This painting was inspired by the first time I went to Cambodia in 2019, visiting my great grandparent’s graves.

Traditional Khmer shrine with bowls of rice, plates of fruits, other various foods and drinks, candles, and incense.

Land Shrine

Oil on Canvas

By Kim Sweeney

SEA Change Lab Changemaker

Winter 2022

This painting was inspired by the first time I went to Cambodia in 2019, visiting my great grandparent’s graves. With the help of extended family and friends, we made shrines for my ancestors. Depicted is a traditional shrine made to the spirits of the Khmer land on which this Teochew Cemetery resides.


This image is four years in development. Though I knew I would paint this scene one day, it took four years to collect myself and return to the work. The years 2020 to 2023 offered me successes, challenges, graces, mournings and transformations. In this time I’ve reclaimed identifying as an artist, and successively loosened my grasp on toxic expectations related to professional creative productivity.


Held in the SEAD’s artistic community, I’ve found strength to revisit the emotions of the 2019 trip and this work a year after creating the initial sketch. Thirteen months of marinating ended in a marathon painting session over a drizzly weekend.

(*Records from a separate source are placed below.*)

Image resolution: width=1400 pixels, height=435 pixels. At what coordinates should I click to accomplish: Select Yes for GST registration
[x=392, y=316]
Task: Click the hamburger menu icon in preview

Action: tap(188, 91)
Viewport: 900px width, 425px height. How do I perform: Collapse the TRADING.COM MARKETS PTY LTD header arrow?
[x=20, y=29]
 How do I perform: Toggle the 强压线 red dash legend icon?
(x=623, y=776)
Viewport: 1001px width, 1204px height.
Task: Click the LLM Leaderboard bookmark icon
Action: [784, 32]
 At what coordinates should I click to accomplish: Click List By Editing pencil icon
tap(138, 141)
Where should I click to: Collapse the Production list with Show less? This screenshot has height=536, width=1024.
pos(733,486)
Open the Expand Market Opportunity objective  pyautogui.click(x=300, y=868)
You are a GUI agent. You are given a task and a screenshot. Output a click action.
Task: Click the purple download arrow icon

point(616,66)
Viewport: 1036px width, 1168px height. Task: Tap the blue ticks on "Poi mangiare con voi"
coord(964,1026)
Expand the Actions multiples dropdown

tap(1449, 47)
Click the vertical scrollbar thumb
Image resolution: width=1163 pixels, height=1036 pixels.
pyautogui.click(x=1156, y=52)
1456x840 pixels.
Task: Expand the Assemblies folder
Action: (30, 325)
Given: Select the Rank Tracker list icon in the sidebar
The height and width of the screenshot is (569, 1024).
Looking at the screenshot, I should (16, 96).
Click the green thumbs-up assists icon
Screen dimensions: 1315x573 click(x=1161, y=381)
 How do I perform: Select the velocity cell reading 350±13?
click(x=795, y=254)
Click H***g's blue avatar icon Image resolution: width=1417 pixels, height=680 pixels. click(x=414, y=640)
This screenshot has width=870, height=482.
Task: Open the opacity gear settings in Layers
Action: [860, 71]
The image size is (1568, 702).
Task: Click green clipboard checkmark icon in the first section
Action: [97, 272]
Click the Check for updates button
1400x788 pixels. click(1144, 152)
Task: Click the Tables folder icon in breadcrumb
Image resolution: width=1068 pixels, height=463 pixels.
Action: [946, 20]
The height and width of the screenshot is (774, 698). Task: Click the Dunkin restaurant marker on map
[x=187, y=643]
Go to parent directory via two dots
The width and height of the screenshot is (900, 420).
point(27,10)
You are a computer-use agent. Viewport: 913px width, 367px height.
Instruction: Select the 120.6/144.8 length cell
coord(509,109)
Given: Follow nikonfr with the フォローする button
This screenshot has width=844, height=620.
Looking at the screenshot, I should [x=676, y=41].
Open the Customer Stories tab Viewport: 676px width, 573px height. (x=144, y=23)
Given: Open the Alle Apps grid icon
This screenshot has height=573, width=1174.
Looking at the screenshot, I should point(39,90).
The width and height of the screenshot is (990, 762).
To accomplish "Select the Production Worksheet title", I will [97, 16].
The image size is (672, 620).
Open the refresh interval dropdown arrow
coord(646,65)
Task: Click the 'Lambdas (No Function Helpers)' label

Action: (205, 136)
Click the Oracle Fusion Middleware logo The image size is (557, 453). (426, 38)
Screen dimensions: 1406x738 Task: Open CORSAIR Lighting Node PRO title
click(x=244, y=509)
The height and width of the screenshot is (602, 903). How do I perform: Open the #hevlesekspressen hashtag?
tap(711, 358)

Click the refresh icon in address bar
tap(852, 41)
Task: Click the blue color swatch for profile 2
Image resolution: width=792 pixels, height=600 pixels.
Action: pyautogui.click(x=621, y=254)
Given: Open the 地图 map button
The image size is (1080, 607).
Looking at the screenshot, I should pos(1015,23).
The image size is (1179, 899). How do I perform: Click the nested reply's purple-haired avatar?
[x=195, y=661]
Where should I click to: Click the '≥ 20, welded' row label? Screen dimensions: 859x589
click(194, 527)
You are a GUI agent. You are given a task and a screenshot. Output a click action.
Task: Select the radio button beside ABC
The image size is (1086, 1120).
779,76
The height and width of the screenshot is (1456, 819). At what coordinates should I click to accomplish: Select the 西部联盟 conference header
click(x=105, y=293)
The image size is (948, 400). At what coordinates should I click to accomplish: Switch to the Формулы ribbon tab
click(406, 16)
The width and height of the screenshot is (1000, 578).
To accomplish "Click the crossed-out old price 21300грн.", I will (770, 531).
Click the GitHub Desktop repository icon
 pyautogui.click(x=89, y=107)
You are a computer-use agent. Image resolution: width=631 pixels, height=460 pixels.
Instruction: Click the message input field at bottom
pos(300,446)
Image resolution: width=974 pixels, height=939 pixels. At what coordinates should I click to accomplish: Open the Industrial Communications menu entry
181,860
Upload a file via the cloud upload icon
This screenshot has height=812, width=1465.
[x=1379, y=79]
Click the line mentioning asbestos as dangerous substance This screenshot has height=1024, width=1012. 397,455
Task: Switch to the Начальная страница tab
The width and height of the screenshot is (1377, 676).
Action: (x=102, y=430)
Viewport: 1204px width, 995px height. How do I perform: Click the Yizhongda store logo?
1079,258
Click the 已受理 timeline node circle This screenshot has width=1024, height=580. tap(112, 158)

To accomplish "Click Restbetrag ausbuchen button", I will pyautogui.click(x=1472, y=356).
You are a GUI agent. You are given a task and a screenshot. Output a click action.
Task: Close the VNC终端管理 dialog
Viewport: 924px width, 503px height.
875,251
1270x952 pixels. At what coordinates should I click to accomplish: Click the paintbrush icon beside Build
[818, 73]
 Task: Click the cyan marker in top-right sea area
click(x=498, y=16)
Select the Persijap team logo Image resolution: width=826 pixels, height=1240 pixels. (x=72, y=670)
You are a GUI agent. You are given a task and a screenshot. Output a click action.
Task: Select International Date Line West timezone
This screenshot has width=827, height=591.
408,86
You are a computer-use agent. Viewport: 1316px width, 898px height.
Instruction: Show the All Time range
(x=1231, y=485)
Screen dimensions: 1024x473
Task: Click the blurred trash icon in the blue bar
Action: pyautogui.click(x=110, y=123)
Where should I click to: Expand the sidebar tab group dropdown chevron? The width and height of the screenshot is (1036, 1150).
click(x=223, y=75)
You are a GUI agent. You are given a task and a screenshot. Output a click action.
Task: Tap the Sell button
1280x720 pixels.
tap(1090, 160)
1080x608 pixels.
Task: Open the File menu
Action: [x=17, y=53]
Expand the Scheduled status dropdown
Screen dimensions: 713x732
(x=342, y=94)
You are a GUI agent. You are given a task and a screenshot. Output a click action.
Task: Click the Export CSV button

Within are layers of opaque and transparent rust brown stains. Films of blood, our blood and bodies that can be felt in this ground, our humble family. I feel them on the dew of my skin. I offer them what I can, love and gratitude.



Official Artist Statement


Drawn from intergenerational memory, personal experience, and imagination, my oil and gouache vignettes trace my personal journey of becoming as I navigate my identity as biracial second-generation Cambodian-American. By unpacking the cultural motifs of my upbringing and making sense of them in the context of America today, I offer images of joy, of connection, of interesting and dynamic representations of SEA diasporic culture. I make these artworks to honor these moments, these banal experiences—like bumping into someone in a bubble tea shop and dropping your whole tray of drinks on the floor—into something extraordinary. If something that you see in your everyday life is represented in an extraordinary way, maybe you will feel that your boring life is extraordinary too. My work strides to create these seeing-and-being-seen experiences for the Southeast Asian Diaspora as a means towards self-love. This care for my community is the root of my dedication to contribute to a broader understanding of SEA culture in contemporary art.



About Kim


Kim Sweeney is a self-taught visual artist born and raised in San Diego. Working from intergenerational memory, communal and personal experiences, her vignettes evoke sentimentality as a means to healing, pride, and self-love in the Southeast Asian American Diaspora. In stride with her studio work, Kim is an art historian and cultural worker who is committed to developing decolonial approaches to understanding contemporary art.